Herrick Center - Misses Alice and Martha McPherson and Lillian Breese have taken rooms in the Tingley tenant house in order that they may attend school more easily.


Harford - Dec. 16 being Hollis Bailey’s 61st birthday, Mrs. Bailey decided to give him a surprise party, so she invited a few friends and neighbors to spend the day at her home. It was a complete surprise to Mr. Bailey. A splendid dinner was served. The table was loaded with fruits of all kinds, with a large fruit basket in the center. Oysters, turkey, salmon, roasted rabbit, ice cream and cake were served, besides a number of other good things. After dinner, Mr. Bailey took the men into the parlor for a smoke and the ladies enjoyed themselves in different ways. A very nice chair was presented to Mr. Bailey as a memento of the occasion. There was singing, with music on the organ and piano, and all departed for their homes wishing Mr. and Mrs. Bailey a good many more birthdays and lots of happiness.


Lanesboro - Sunday morning, shortly before 4 o’clock, fire broke out in the upper store of Buckley Bros and before the flames could be subdued the building was a complete wreck. The store was filled with an extra large stock preparatory for the holiday trade and was not insured for hardly ½ its value. There appears to be some mystery as to the manner in which the fire started and it looks clearly like a case of incendiarism. It appears the fire started on the front corner of the building and under the porch. The Lanesboro fire department responded and in less than half an hour were on the scene. There is a story going the rounds that may be worth investigating and that is that two of the men who were arrested and sent to jail last spring were seen hanging around the depot and other places in the vicinity of the store and the talk is that firebug work might have been theirs in revenge for being sent to jail. It also might have been the work of the burglars as a box of oranges was found not far from the store. Buckley Bros. could not identify the oranges although they said they might be some of the new lot that had never been unpacked. The building, one of the old landmarks, having been built in 1846 by a man named Tremain, had been used for mercantile purposes ever since that time.


Royal, Clifford Twp. - Mrs. Grace Severance, postmistress, died late Friday night after a brief illness. The funeral was held Tuesday afternoon. She was the widow of Postmaster Arthur C. Severance, who was killed by an engine crashing into his automobile while crossing the railroad tracks in Scranton, on the night of May 26 last.

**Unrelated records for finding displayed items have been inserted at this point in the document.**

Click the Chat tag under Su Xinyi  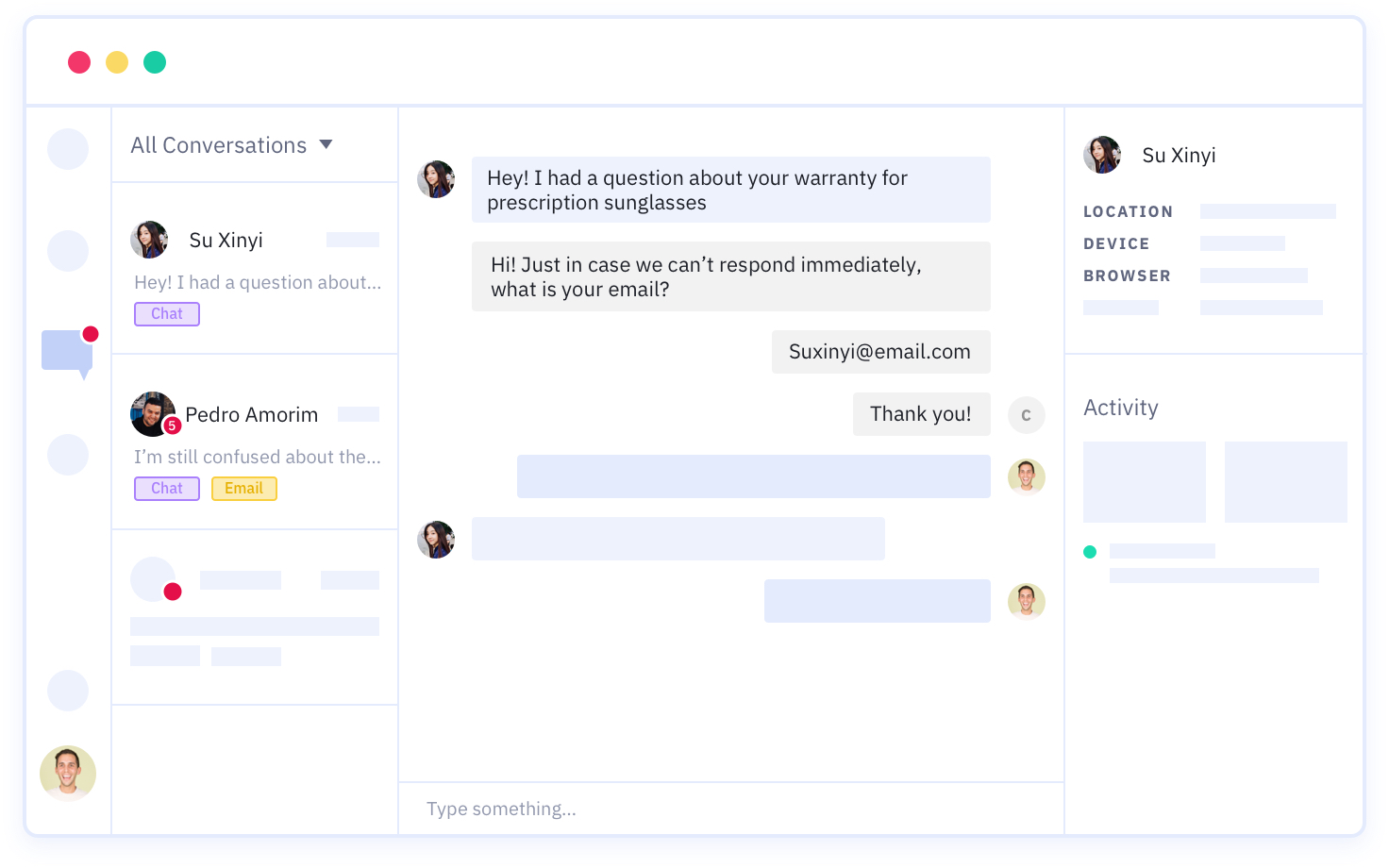tap(167, 314)
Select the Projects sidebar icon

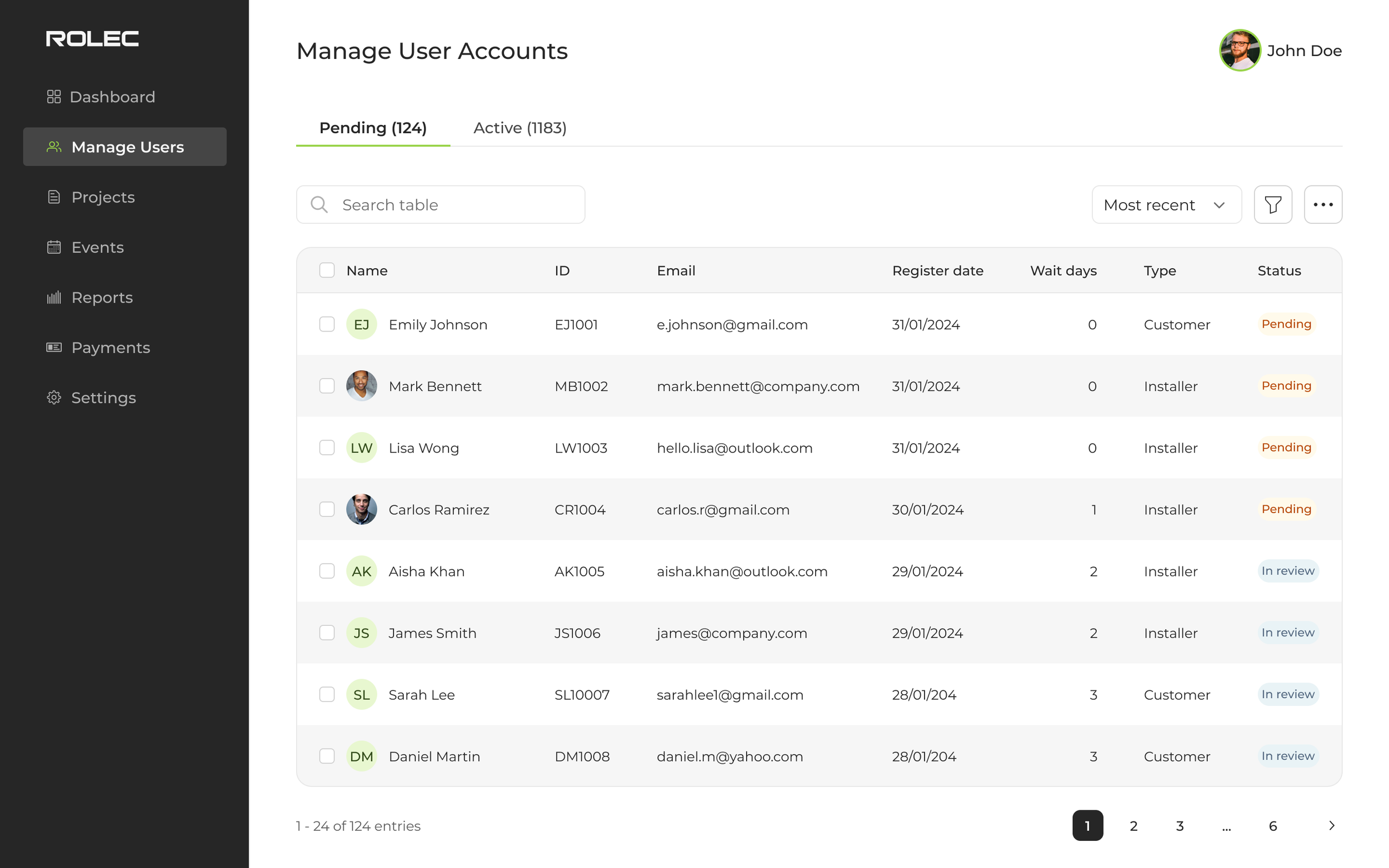(x=54, y=197)
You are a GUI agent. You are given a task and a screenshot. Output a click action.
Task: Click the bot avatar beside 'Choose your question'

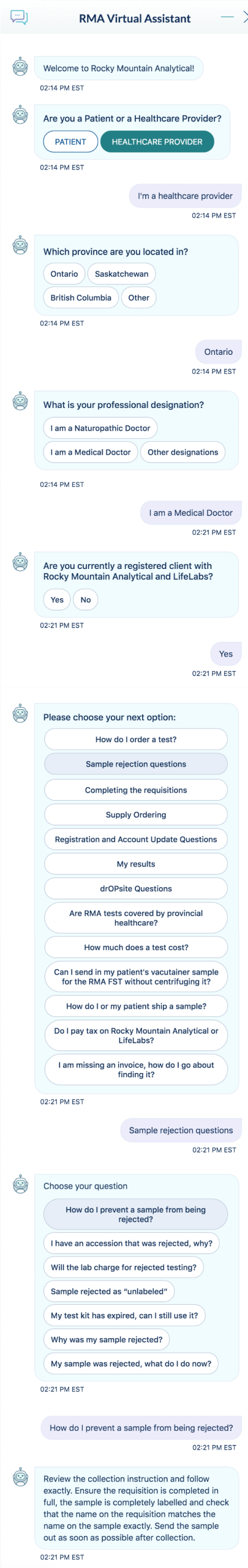(x=21, y=1184)
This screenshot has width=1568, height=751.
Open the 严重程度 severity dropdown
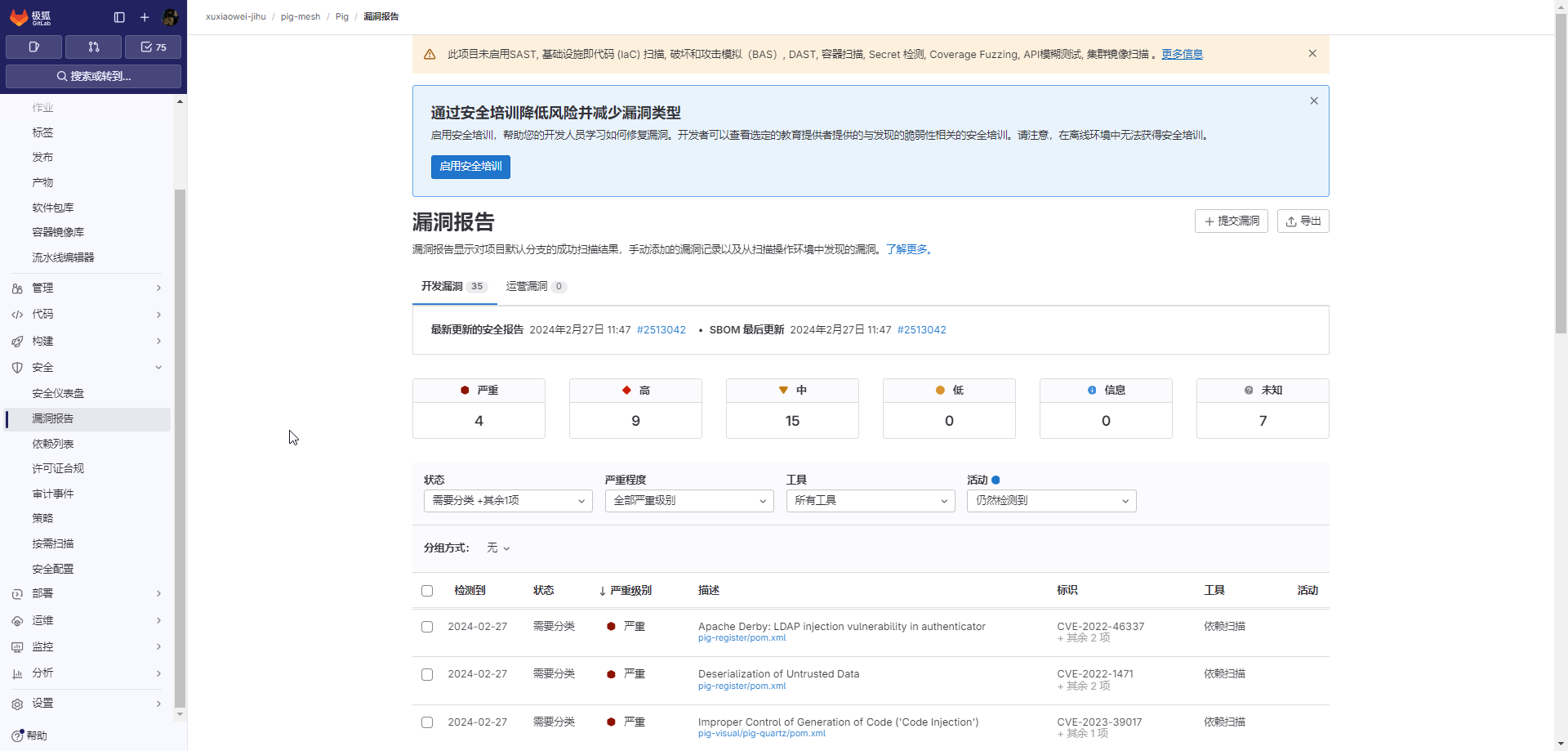pos(688,501)
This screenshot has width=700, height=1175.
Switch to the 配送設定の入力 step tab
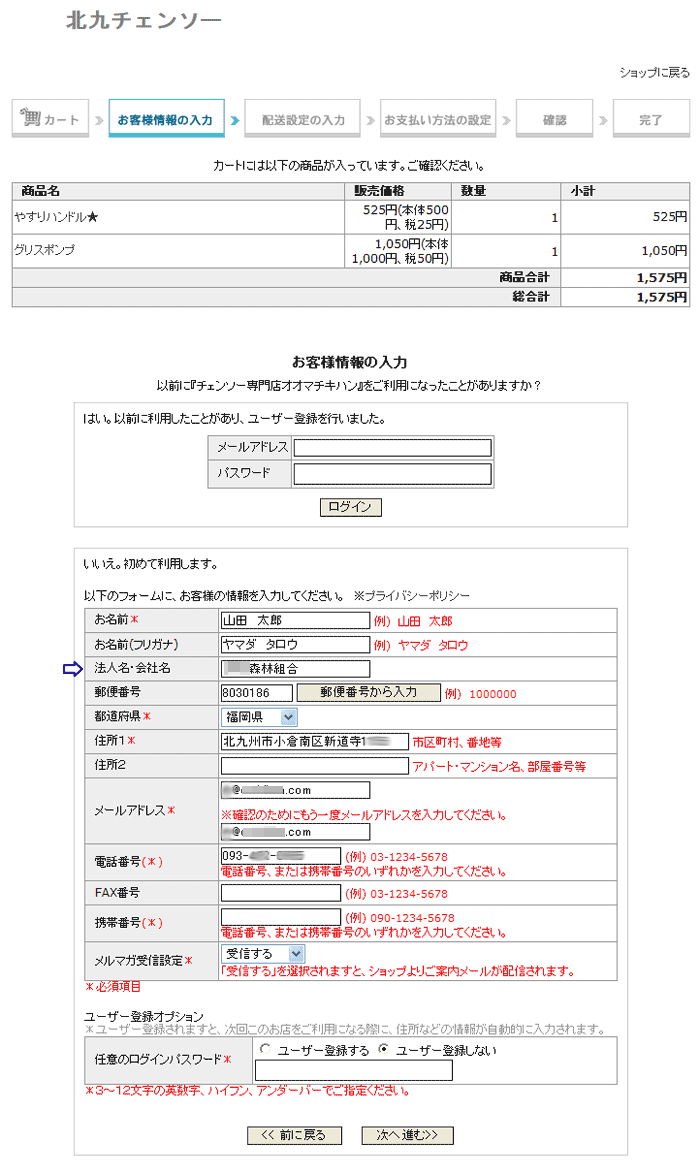point(304,119)
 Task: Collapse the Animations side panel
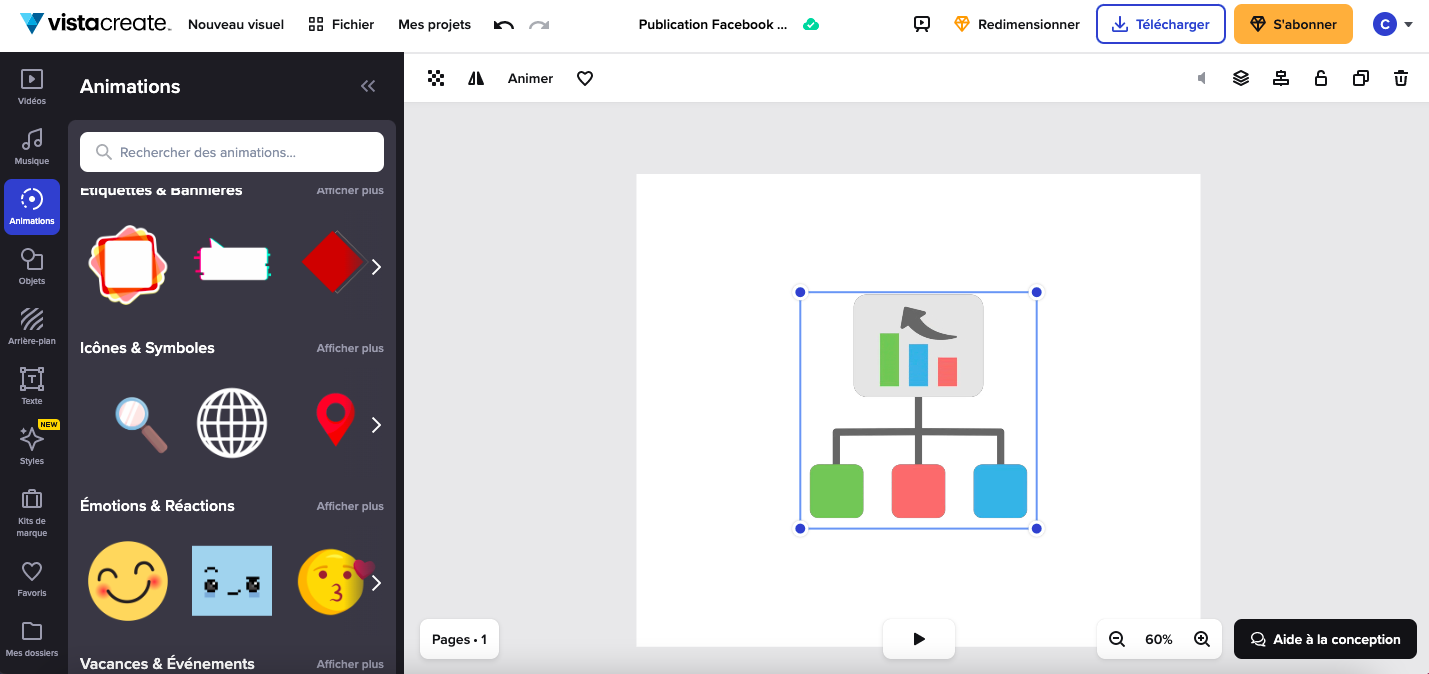click(368, 86)

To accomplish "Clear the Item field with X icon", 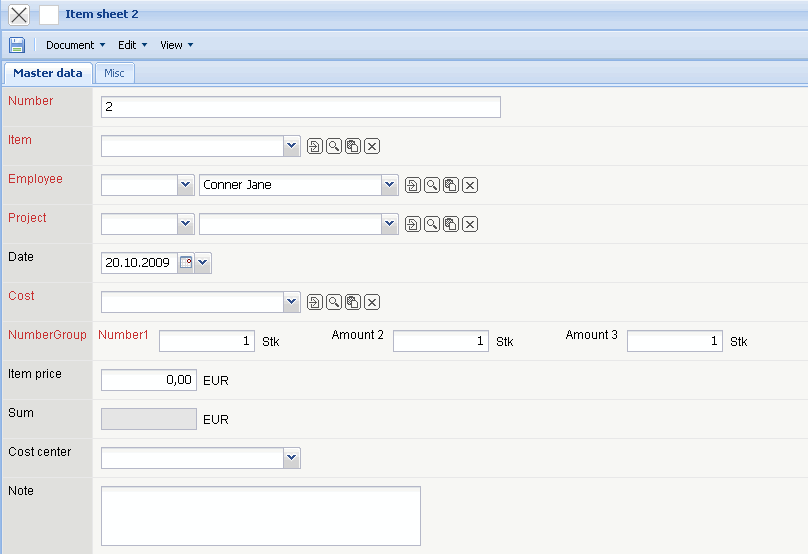I will tap(371, 147).
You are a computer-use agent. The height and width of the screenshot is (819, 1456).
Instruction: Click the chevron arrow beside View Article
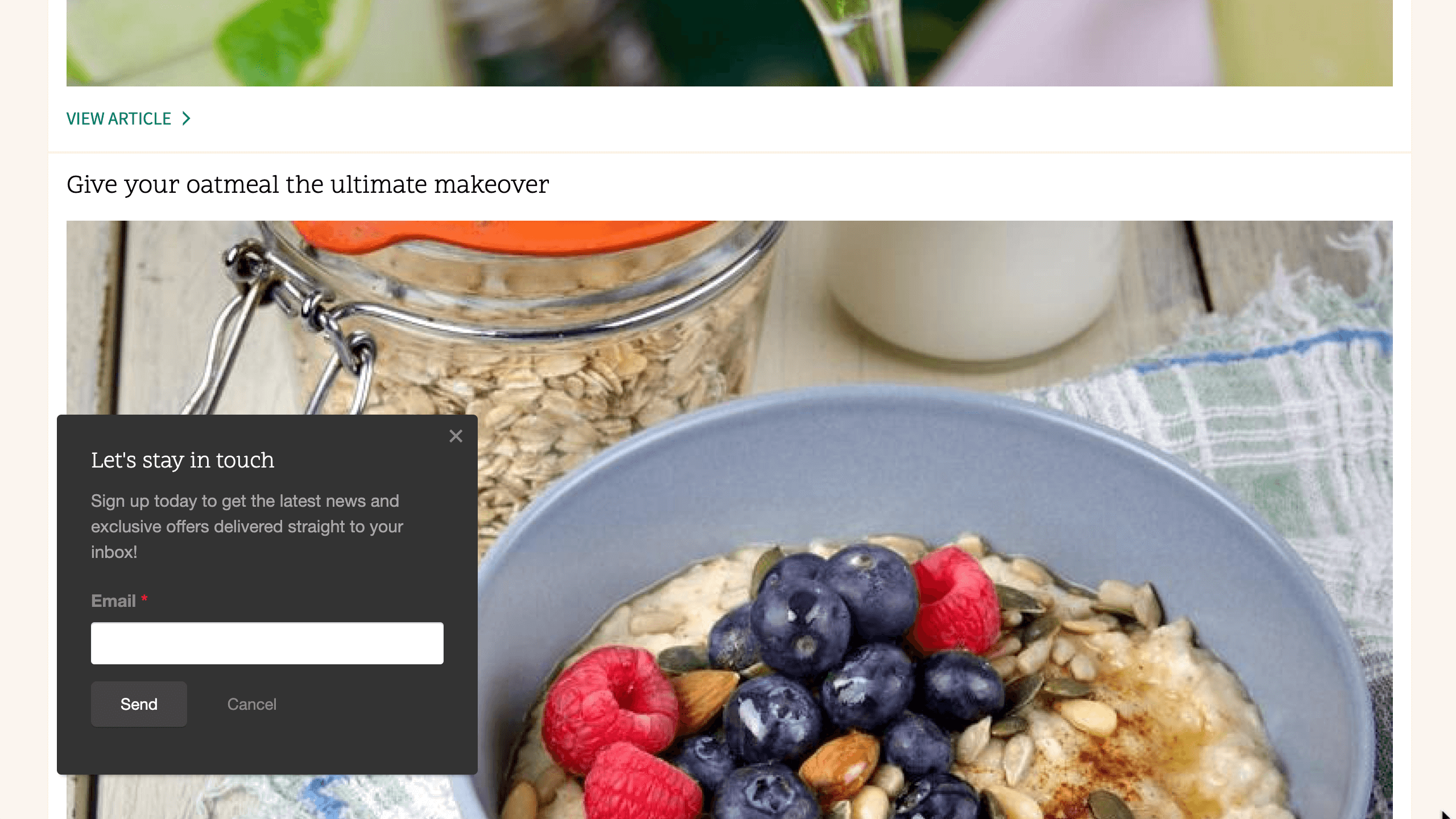pos(186,118)
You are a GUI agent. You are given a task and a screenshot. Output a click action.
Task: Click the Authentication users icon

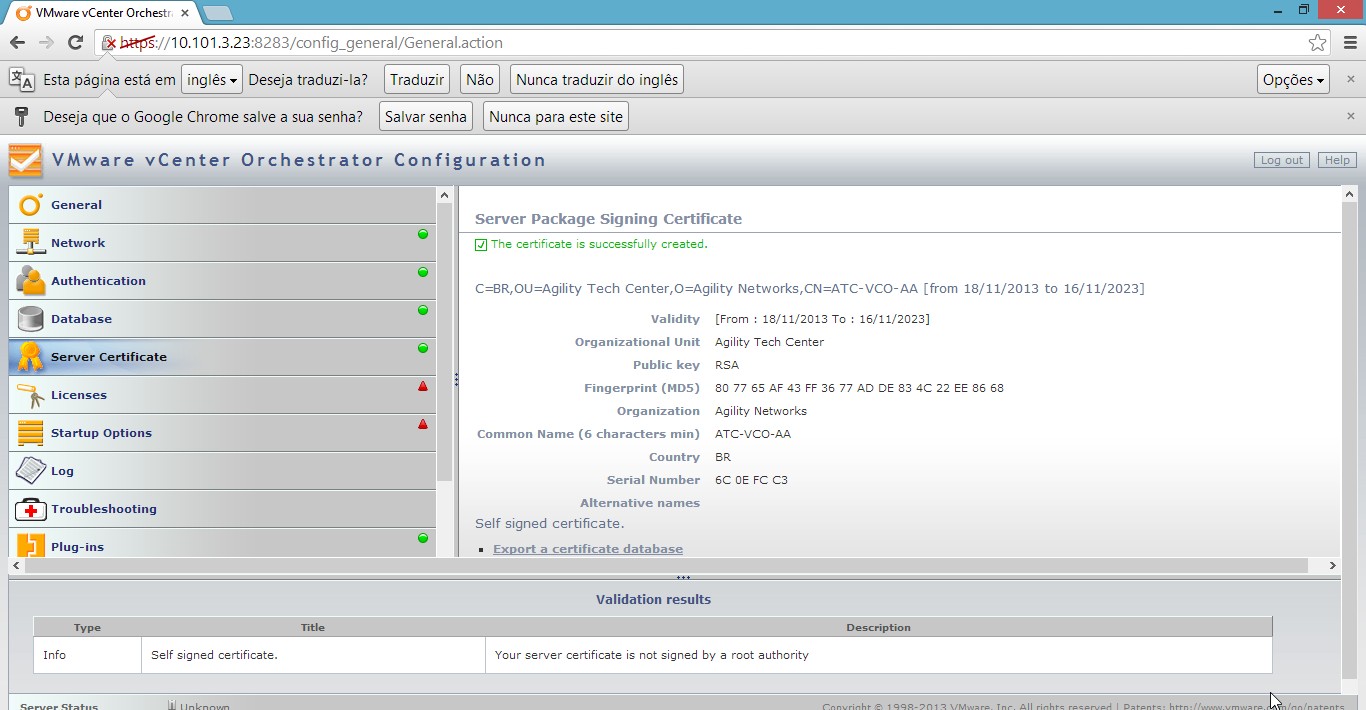(30, 281)
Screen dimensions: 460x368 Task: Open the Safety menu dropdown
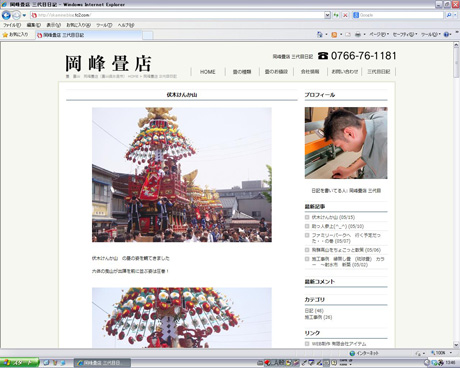[x=405, y=35]
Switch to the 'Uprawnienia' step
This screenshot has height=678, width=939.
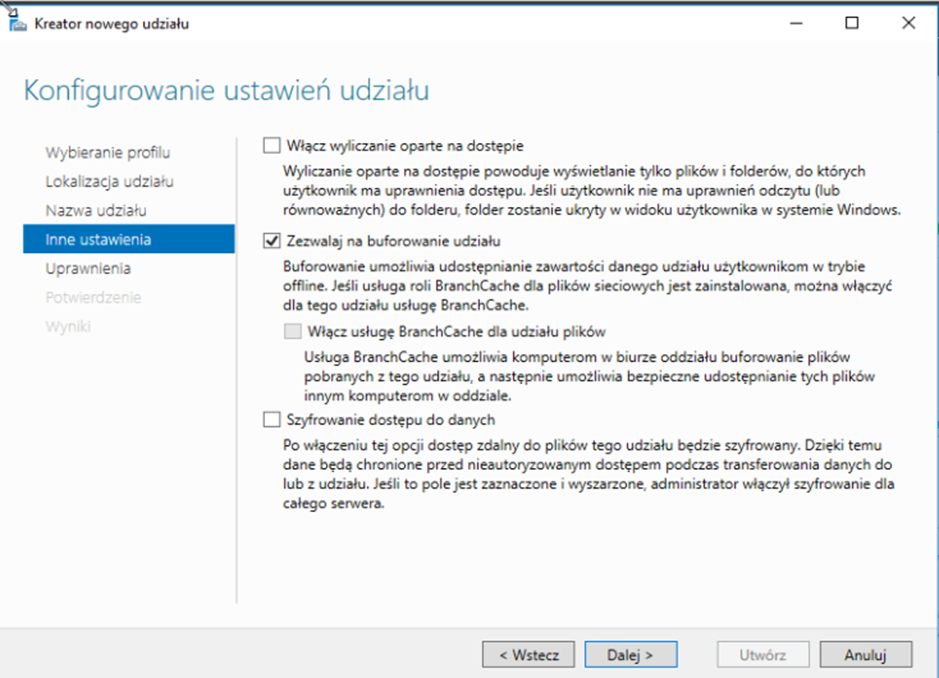point(88,269)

Montrose - Information is always valuable, for which reason we desire to mention an industry here which, possibly, is known to only a few. It is the cutglass works of L.P. Mahon, in the Post building, back of Mrs. James’ millinery store. Mr. Mahon is an expert, and like all experts has made of his profession an art. Beautiful pieces, cut from the latest designs known to this art, line his shelves and orders are filled with promptitude and excellency.


Hopbottom - A short vacation on the cut--off has given us a cessation of the constant racket from blasting, which keeps sensitive people in a state of nervous tension, although thus far a few broken windows is about the only damage done.


Highlands, New Milford Twp. - Our school teacher, Miss Carrie Sandell, had a Christmas tree and exercises on Saturday evening at the schoolhouse.


Gibson - Curtis Howell and Mrs. Sabra Carpenter, both 93 years of age, are the oldest residents of Gibson.


Brushville - Christmas exercises will be held at the church Christmas Eve. ALSO Strawberry blossoms were picked in good condition on Dec. 15.


Choconut Valley - The Choconut Valley creamery closed on Monday, Dec. 16th. James Sweeney, who has been running the creamery the past year, has gone to his home in Silver Lake.


North Bridgewater - Veterinary E.A. Hollister met with a severe accident, which might have been fatal, while treating a horse on the Stone farm, at Fairdale, last Saturday. He was hit by the animal, cutting his head and face and loosened five teeth.


Auburn 4 Corners - M.L. Lake shipped several tons of poultry down the valley last week.